Established international domains such as "political communication", "political psychology" and "political socialization": International Society of Political Psychology ISPP, European Consortium for Political ResearchECPR, International Political Science Association IPSA, ...
Smaller networks on “language and politics”, “political education”, and “political marketing”: Groupe de contact FNRS Langue (s) et Politique (s); CADAAD Critical Discourse Analysis Across Disciplines; IPSA Research Committee on Political Socialization and Education; IPMA International Political Marketing Association.
The Political Communication Research Unit studies, summarized, psychological, linguistic, (new) media, socialization and marketing aspects of political communication.
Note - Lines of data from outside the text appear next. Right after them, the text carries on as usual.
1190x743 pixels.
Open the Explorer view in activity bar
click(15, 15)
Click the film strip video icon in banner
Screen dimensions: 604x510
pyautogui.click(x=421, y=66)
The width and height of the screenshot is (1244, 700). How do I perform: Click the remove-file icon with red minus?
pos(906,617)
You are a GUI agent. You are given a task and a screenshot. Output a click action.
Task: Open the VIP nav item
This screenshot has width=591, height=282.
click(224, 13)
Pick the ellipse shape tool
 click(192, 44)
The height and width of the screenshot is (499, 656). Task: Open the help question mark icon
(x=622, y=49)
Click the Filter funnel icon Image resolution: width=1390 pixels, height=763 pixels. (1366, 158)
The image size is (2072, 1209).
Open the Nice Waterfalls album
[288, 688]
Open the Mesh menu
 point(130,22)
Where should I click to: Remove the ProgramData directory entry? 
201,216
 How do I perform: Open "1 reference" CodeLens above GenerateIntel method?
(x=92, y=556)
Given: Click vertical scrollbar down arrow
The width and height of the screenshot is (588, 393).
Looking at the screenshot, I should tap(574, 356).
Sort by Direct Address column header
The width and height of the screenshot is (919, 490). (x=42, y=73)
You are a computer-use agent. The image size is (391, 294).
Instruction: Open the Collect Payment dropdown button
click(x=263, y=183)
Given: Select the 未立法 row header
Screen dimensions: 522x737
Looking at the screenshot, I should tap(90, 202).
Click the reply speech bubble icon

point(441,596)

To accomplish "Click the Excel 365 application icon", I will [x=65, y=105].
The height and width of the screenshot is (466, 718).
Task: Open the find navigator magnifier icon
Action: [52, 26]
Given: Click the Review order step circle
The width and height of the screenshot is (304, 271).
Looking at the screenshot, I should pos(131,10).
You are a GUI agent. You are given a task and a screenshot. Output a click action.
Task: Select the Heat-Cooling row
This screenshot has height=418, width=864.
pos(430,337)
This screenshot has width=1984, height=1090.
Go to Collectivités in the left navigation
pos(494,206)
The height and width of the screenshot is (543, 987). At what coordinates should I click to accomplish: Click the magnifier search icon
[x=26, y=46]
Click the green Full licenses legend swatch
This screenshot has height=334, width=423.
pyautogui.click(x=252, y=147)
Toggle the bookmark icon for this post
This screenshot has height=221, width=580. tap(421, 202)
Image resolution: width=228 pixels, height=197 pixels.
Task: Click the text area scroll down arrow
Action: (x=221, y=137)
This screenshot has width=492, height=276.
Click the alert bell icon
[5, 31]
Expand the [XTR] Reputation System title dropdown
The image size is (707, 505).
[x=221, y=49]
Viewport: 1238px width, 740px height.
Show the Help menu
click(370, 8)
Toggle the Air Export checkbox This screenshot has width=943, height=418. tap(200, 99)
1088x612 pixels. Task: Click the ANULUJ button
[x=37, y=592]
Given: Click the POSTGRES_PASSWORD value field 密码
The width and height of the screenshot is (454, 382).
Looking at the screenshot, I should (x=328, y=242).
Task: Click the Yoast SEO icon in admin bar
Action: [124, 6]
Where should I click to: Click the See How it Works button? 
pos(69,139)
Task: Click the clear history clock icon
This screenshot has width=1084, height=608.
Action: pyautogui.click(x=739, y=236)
Political communication is symbolic and strategic communication in collective mental and group processes. Links in this process of public opinion formation are: the role of political elites (source); their language, symbols, and communication (message); the traditional and new media that are used (channel); the construction of political meaning (audience); and the strategies that are used in this process (effects). It makes sense to study the above components as much as possible in relation to each other and to the process as a whole.